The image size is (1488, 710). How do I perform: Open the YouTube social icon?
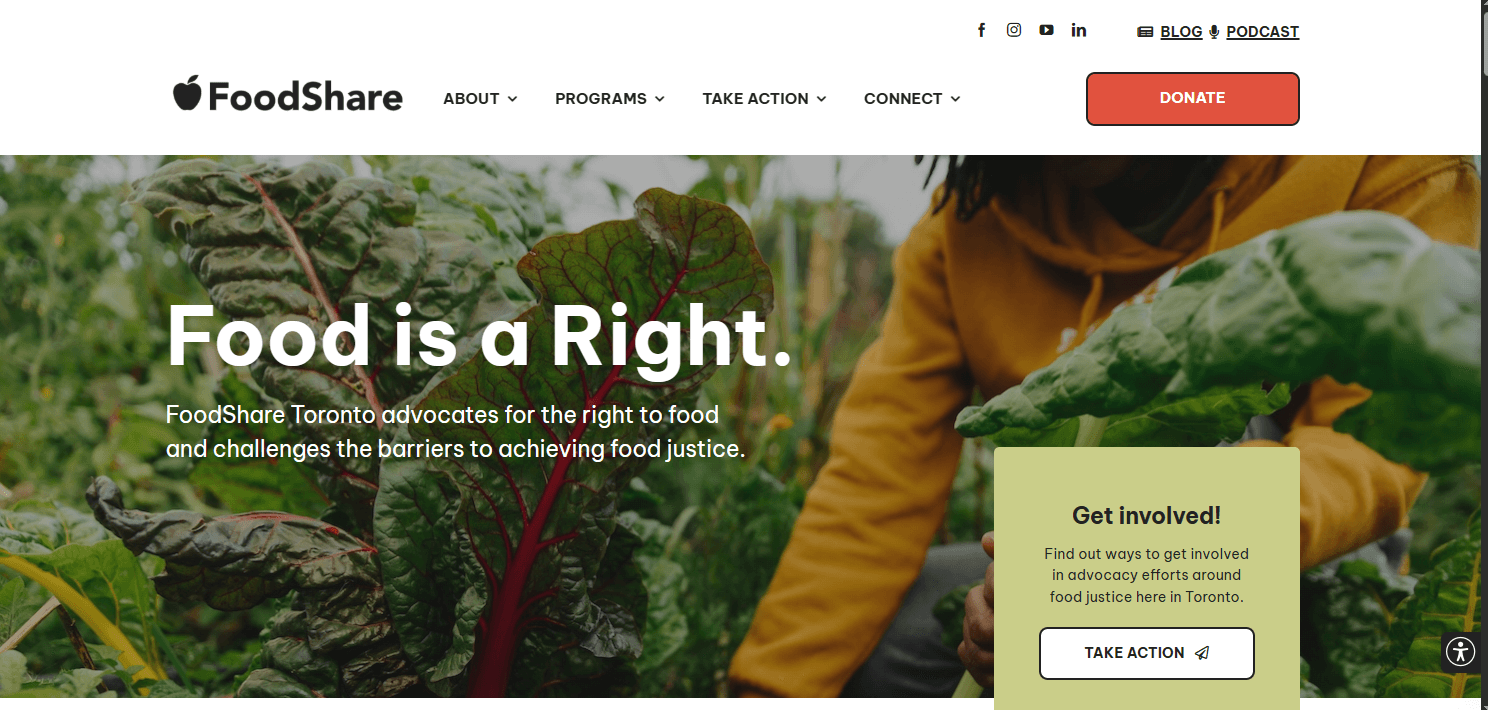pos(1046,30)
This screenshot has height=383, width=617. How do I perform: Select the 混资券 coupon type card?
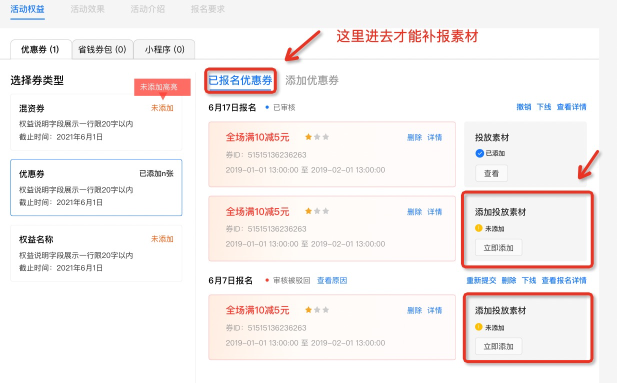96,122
==
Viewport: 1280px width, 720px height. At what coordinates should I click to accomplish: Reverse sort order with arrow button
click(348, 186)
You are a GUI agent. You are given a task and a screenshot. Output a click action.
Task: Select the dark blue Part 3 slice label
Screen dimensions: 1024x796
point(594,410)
...
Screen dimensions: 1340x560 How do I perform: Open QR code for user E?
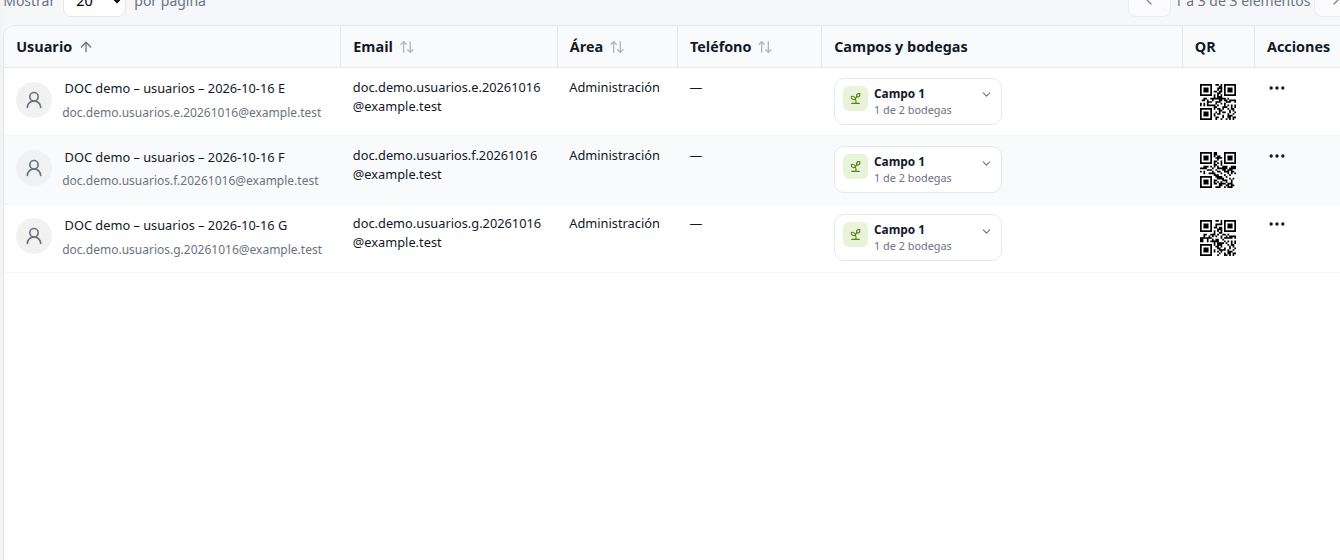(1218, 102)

### About this task
Copy out, exactly and alone, the lines of the entries above between the ones holding "Viewport: 1280px width, 720px" and "You are a GUI", inclusive.

### Task solution
Viewport: 1280px width, 720px height. At what coordinates should I click to accomplish: Reverse sort order with arrow button
click(348, 186)
You are a GUI agent. You are given a task and a screenshot. Output a click action.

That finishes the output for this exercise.